Itamar Zorman (איתמר זורמן; born 1985, Tel Aviv) is an Israeli concert violinist, winner of the top prize at the International Tchaikovsky Competition 2011, professor of violin at the Indiana University .

==Early life==
Itamar Zorman was born in Tel Aviv October 9,1985 to a family of musicians, son of Israeli pianist Astrith Baltsan and composer Moshe Zorman. At age six, he began violin studies with Saly Bockel at the Israeli Conservatory of Music and continued with David Chen and Nava Milo, until graduating from the conservatory in 2003. He received is BM at the Jerusalem Academy of Music and Dance, with Hagai Shaham. He further studied at the Juilliard School, with such teachers as Robert Mann and Sylvia Rosenberg, and obtained his MM degree from Juilliard in 2009. He obtained a diploma in arts from the Manhattan School of Music a year later, and an artists' diploma from Juilliard in 2012. He continued his studies with Christian Tetzlaff at the Kronberg Academy, Germany.
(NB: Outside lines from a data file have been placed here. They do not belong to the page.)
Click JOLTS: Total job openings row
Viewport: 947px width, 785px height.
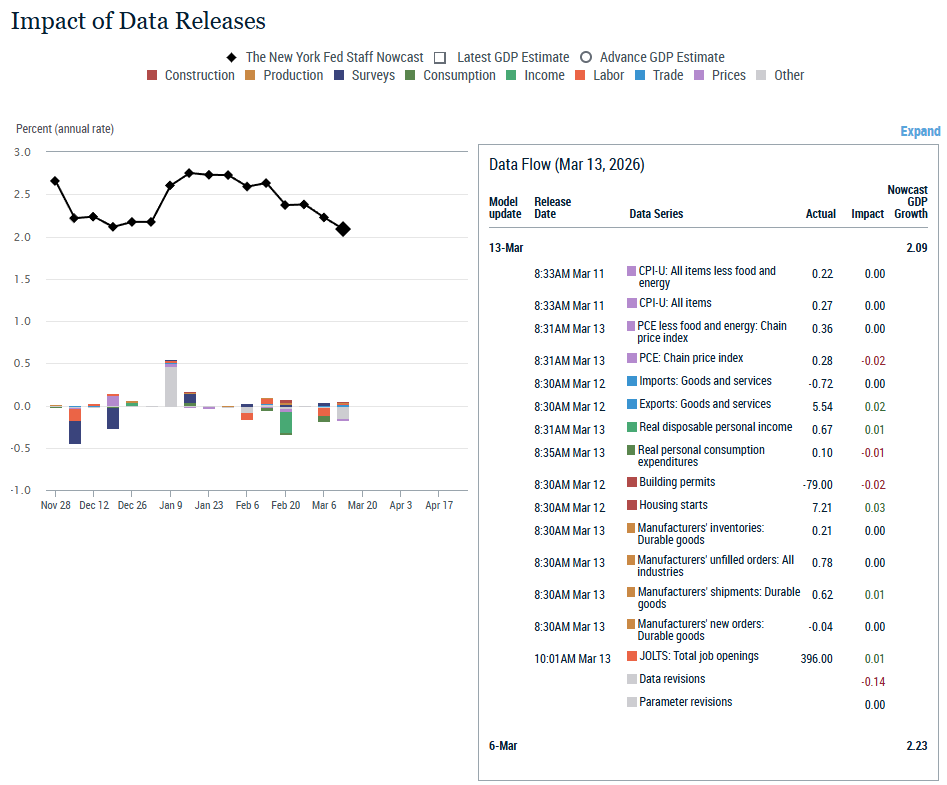tap(698, 657)
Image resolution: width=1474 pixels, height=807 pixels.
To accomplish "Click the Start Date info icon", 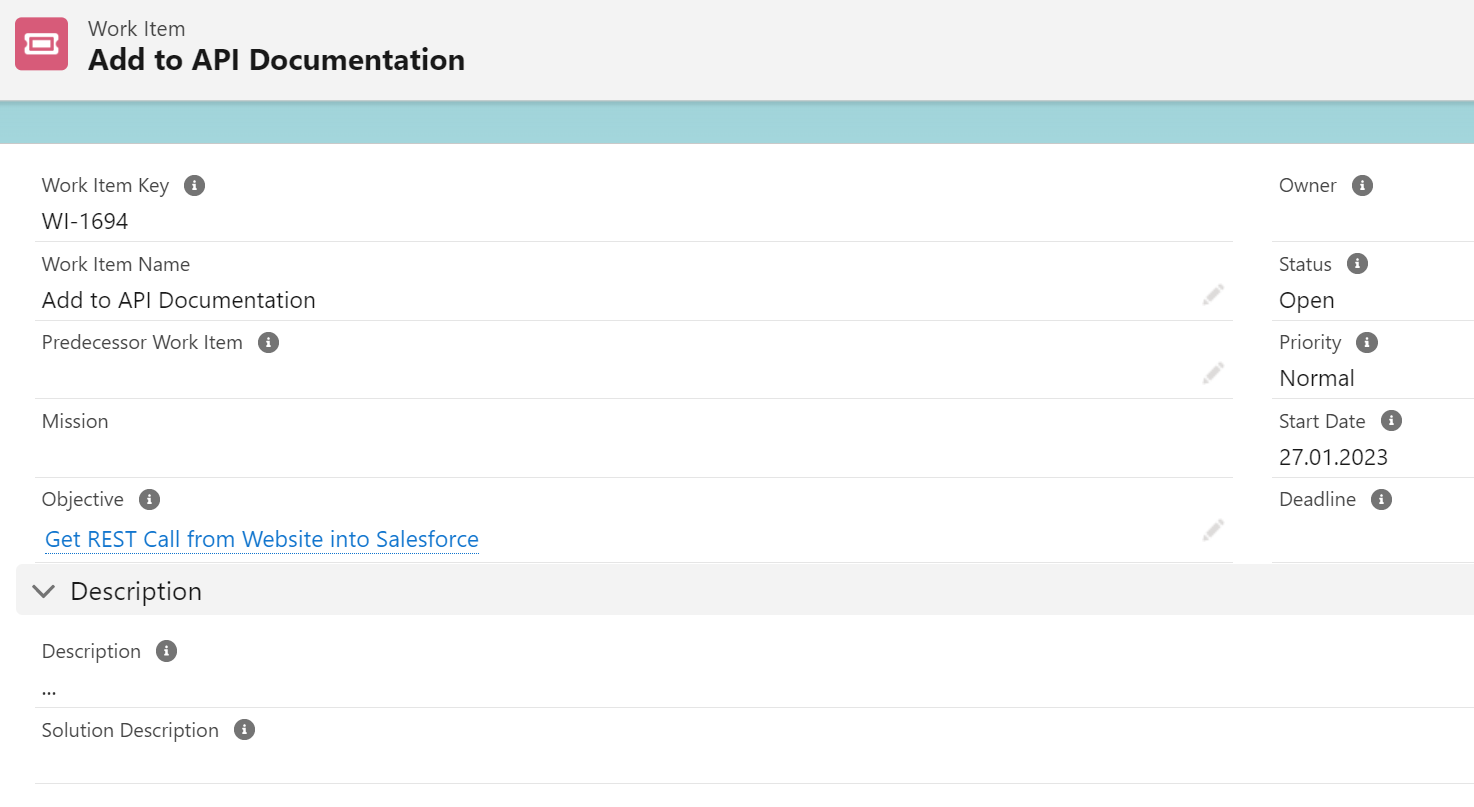I will click(1391, 421).
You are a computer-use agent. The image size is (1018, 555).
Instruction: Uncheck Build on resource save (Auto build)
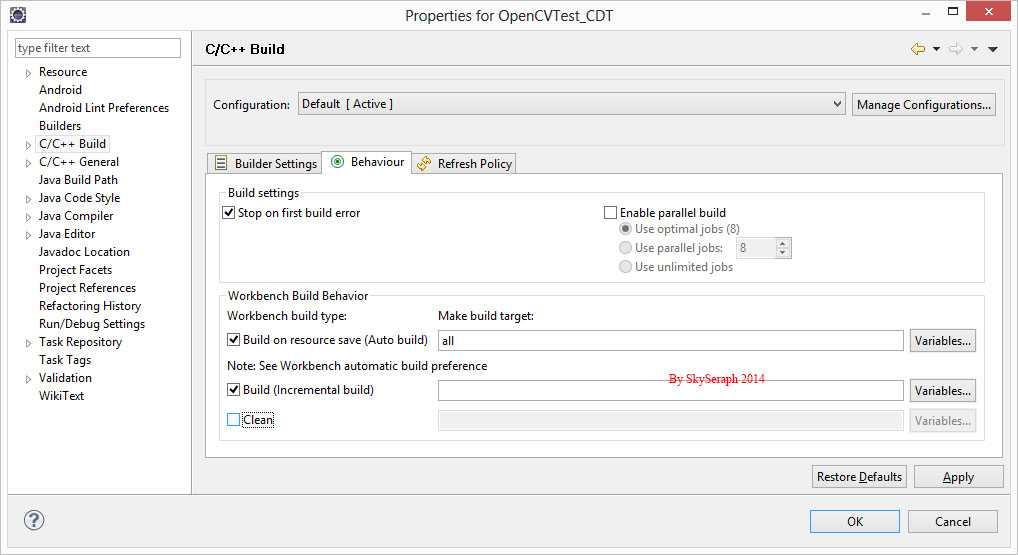click(234, 340)
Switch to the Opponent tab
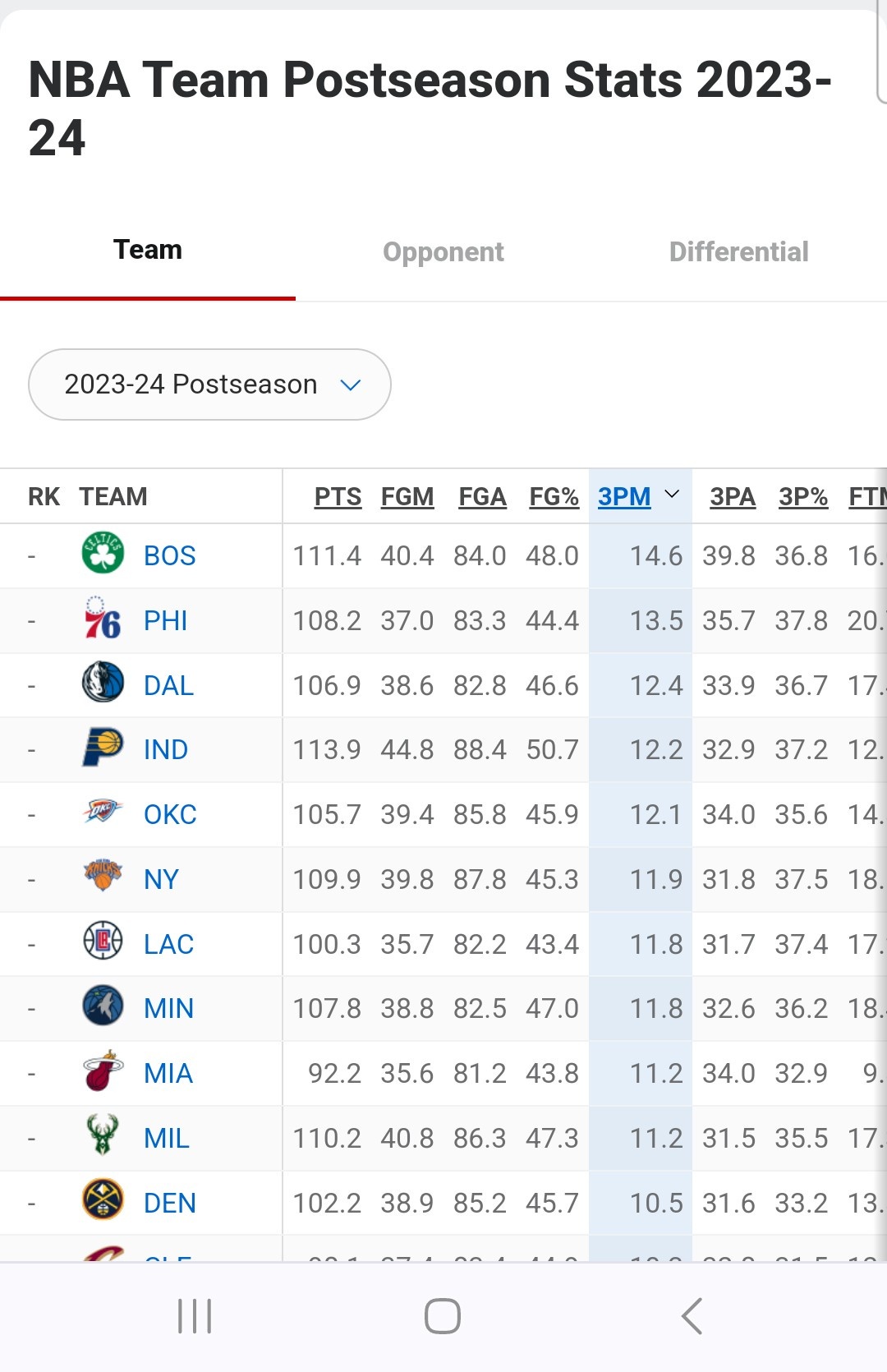Image resolution: width=887 pixels, height=1372 pixels. click(444, 251)
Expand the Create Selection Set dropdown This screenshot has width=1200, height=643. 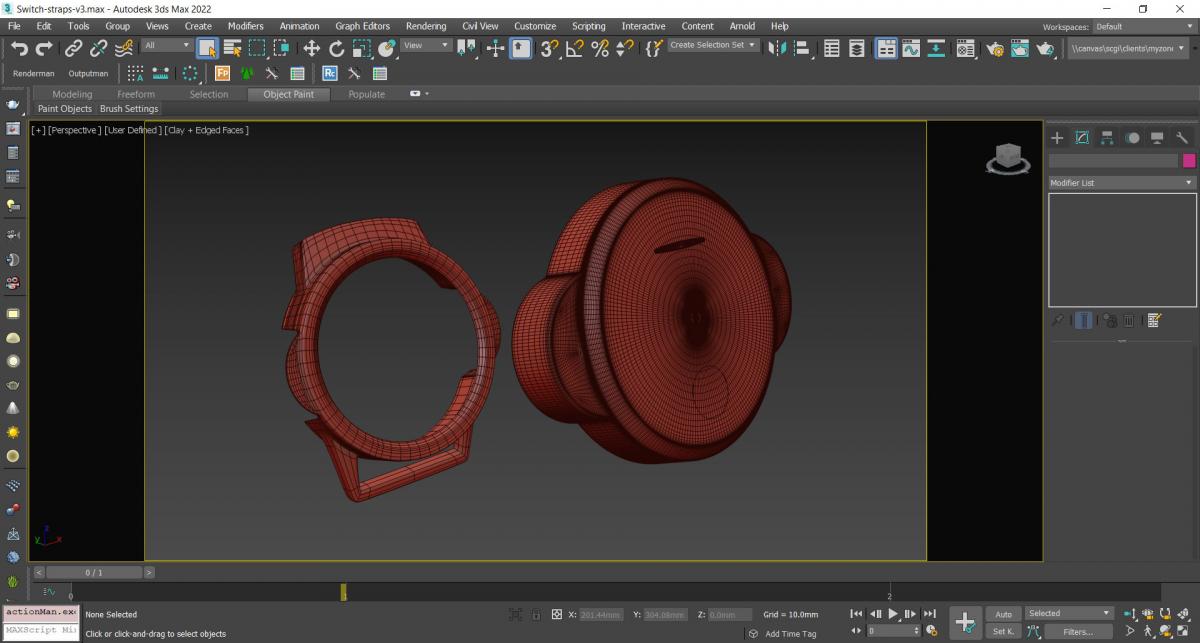tap(714, 45)
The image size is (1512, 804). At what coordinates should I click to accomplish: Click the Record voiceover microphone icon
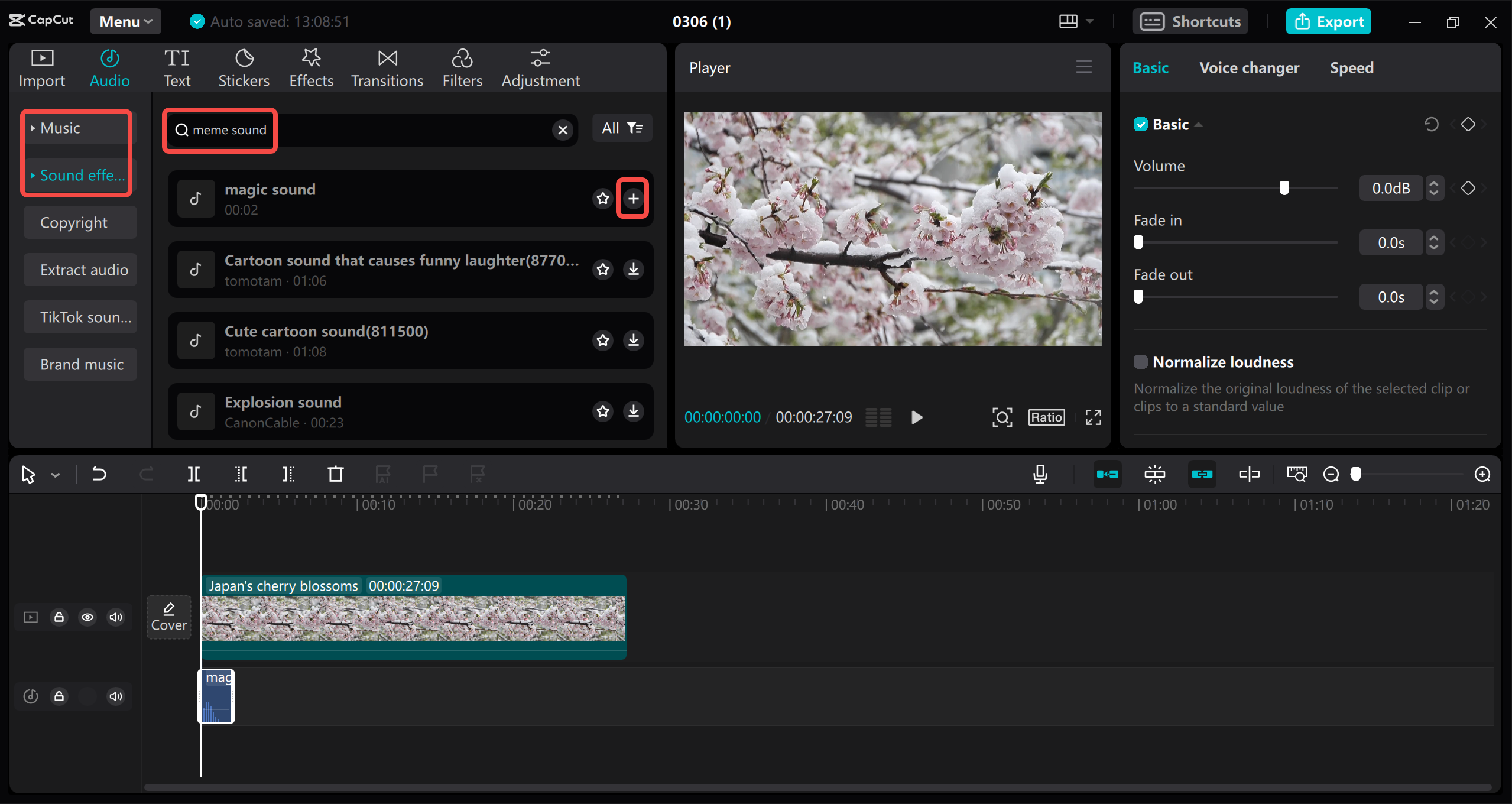[x=1040, y=474]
Since his emergence with the top prize at the 2011 International Tchaikovsky Competition Zorman has performed as soloist with the Mariinsky Orchestra, Israel PHilharmonic, New World Symphony, Atlanta Symphony, American Symphony, KBS Symphony Seoul, Frankfurt Radion Symphony, German Radion PHilhamonic, Orchestre National de Toulouse, RAI National Symphony in Italy and many others. He has worked with conductors such as Zubin Mehta, Michael Tilson-Thomas, David Robertson, Valery Gergiev, James DePeist, Karina Canellakis, Yuri Bashmet and Nathalie Stuztmann.

His first solo CD recording, entitled Portrait, was released by Profil in Europe in August 2014 and in the United States in February 2015. His 2nd CD, Evocation, for BIS Records 2019 features violin works by Paul Ben-Haim, in collaboration with conductor Philippe Bach, and the BBC National Orchestra of Wales.. His 3rd CD, Violin Odyssey released in 2022 is a collection of works for violin from five continents.

Academically Zorman has held visiting positions at the Eastman School of Music, Indiana University and the McDuffie Center for Strings and is a regular faculty member at the Bowdoin International Music Festival, the Marlboro Music Festival, Keshet Eilon violin masterclasses, the Heifetz institude and the Kronberg festival. Zorman is a founding member of the Israeli Chamber Project and a member of the Lysander Piano Trio.

Currently Mr. Zorman is an Associate Professor of Music (Violin) at Indiana University’s Jacob’s School of Music.

He plays on a 1734 Guarneri del Gesù, from the collection of Yehuda Zisapel.

==Awards==
In 2010, Zorman won first prize in the Freiburg International Violin Competition, The Julliard Concerto Competition and three Chamber Music Competitions: Fischoff National Chamber Music Competition, the Arriaga Competition and grand prize at the Coleman Chamber Music Competitio.

While still in Israel Zorman won many prizes s from the America Israel Cultural Foundation , The Jerusalem Academy of Music JAMD at the Hebrew University, and the Paul Ben-Haim Competition (1998-2006).

Itamar Zorman at the 2011 Tchaikovsky Competition

In 2011, Zorman won the top prize at the International Tchaikovsky Competition. In 2012 the Concert Artists Guild Competition , In 2013, he was awarded an Avery Fisher Career Grant in NYC and in 2014 Borletti-Buitoni Trust Award in London.